The implications of the Supreme Court's opinion apply more broadly to a vast universe of buy-side investors. All are conducting research. All are trying to develop a thesis to detect trends that others in the marketplace do not appreciate. Lawyers and compliance officers seeking to manage these risks need to draw lessons from a family fact pattern which is not the staple of most of the investment research they see. For those advising buy-side investors, there are three practical implications that flow from Salman.
First, the government's victory will fuel regulatory scrutiny of well-timed trading. In the wake of Newman, there were press headlines that created the misimpression, in our view, that there was a "free pass" for a subset of insider trading cases. They could have fed a perception that certain insider trading risks had diminished.
The outcome in Salman shows that that is not the case. The lack of money changing hands in exchange for confidential information does not create a safe harbor for trading on that information. Instead, courts and juries will continue to be tasked with analyzing the precise relationship between the tipper and tippee, and there will continue to be legal risk on the outer edges of legitimate investment research.
Second, investment teams need to scrutinize research sources. Relatives leaking an investment bank's deal information are not the only possible source of material nonpublic information. There exists a panoply of research sources, and those sources have been multiplied by service providers and expanded use of technology.
Paid consultants provide one real-life example. They fill a niche in the market and can be a valuable and legitimate source of legitimate investment research. An analyst researching the producer of a heart valve, for example, can gain access to cardiologists who can provide valuable first-hand experience and perspectives.

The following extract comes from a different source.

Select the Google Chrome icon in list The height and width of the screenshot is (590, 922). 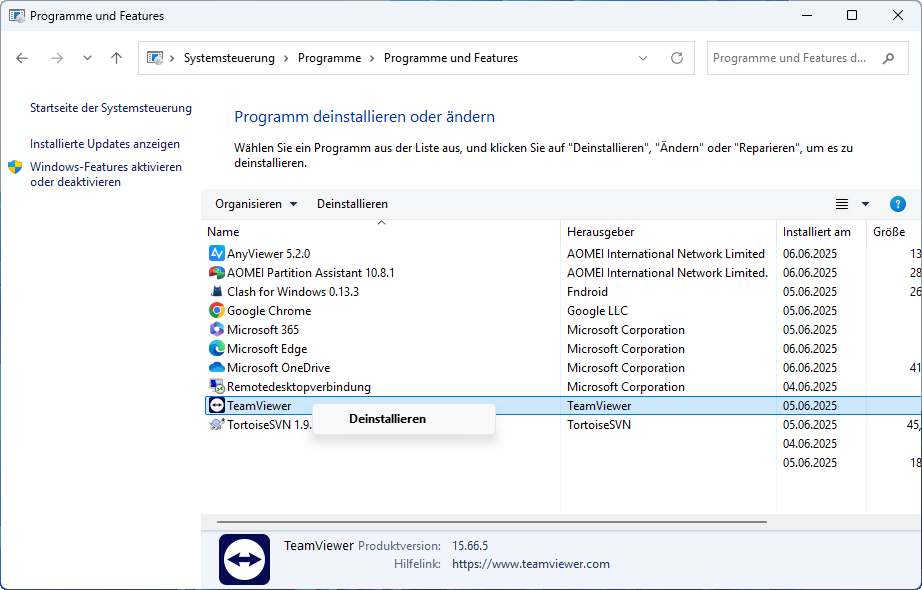216,311
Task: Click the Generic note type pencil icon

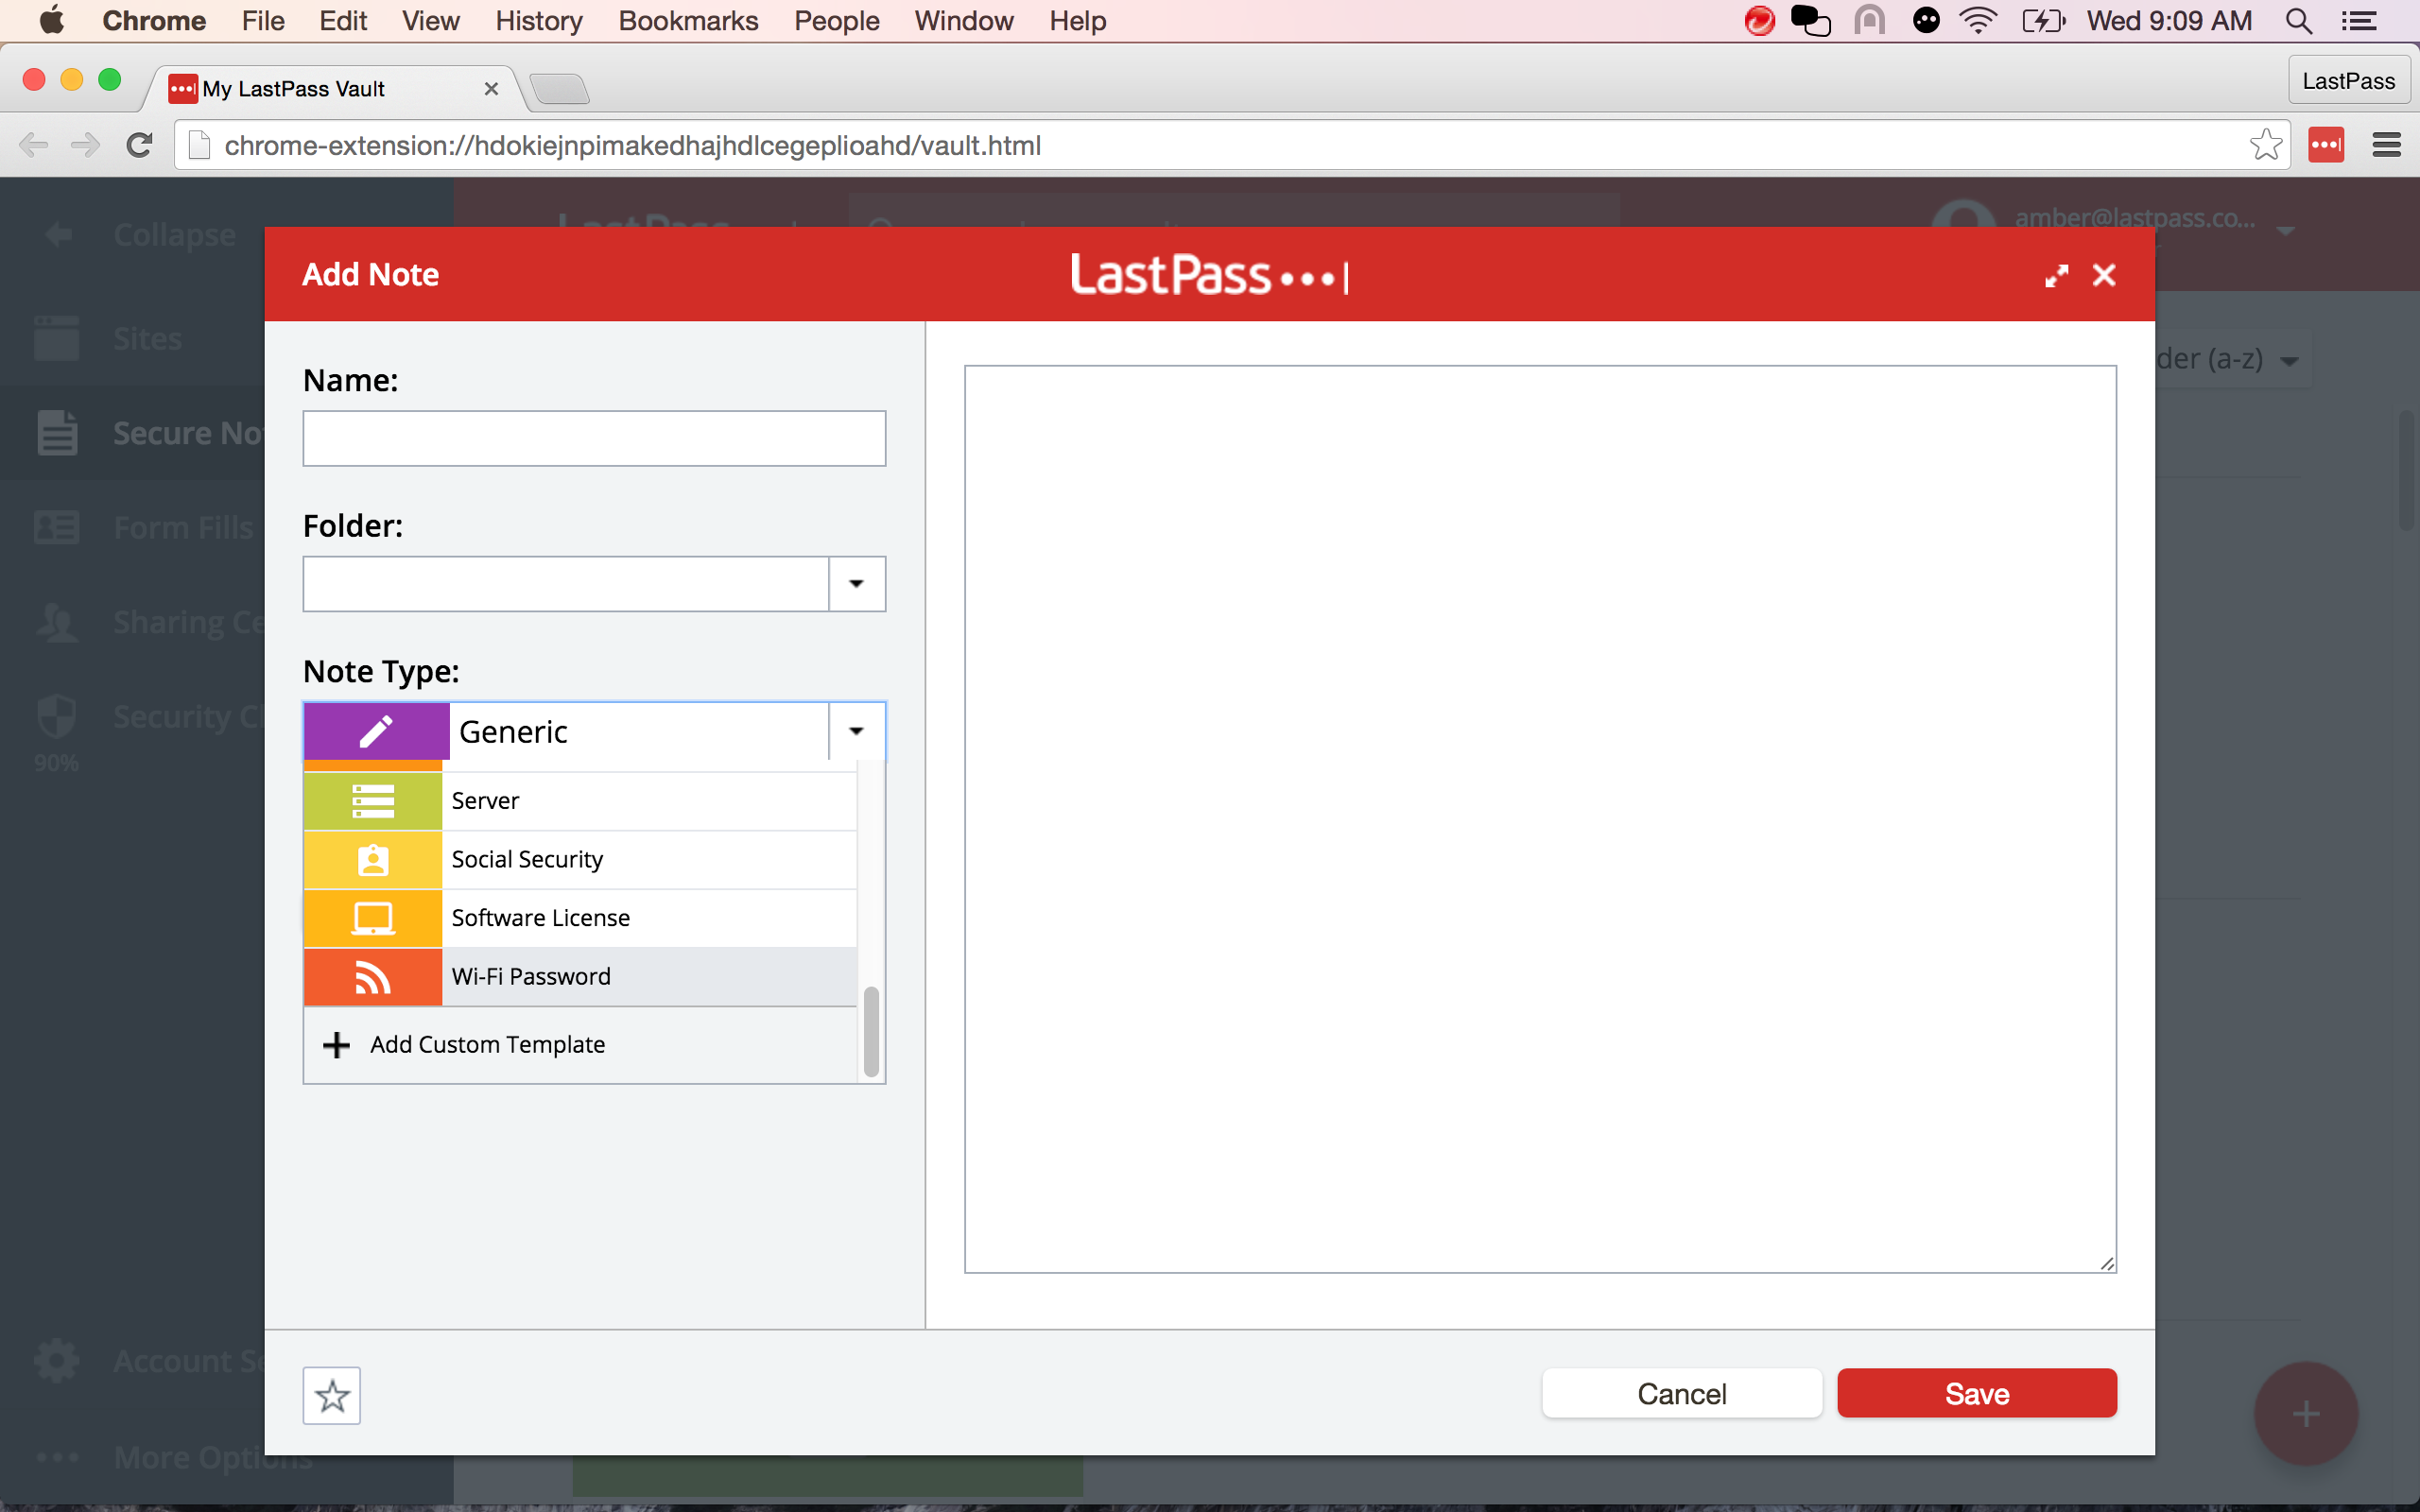Action: click(372, 730)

But investment teams must carefully consider who they are speaking to and what information that person is authorized to share. In one case, for example, a portfolio manager was convicted of insider trading for trading on material nonpublic information regarding a failed clinical trial for a new Alzheimer's drug that he received from a doctor who was chairman of the safety committee for the trial and who was introduced by an expert-networking firm.
To avoid similar liability, analysts must remain alert as to whether a research source is authorized to disclose information of the type being shared and should not request that research sources provide information that they would not be authorized to share.
Third, investment teams should flag when they believe that they have received nonpublic information that is material to the market for a company's securities. Issuers are under a Regulation FD obligation not to disclose material information to investors. Advisors to issuers typically are subject to confidentiality obligations. The receipt of a kernel of information that is clearly material is a rare event. Every member of every investment team should know to raise their hand when this happens.
In the normal course, there will be close judgment calls that will involve nonpublic information that may be material. An investor and the individuals involved will always be better served to raise it with their compliance and legal staff.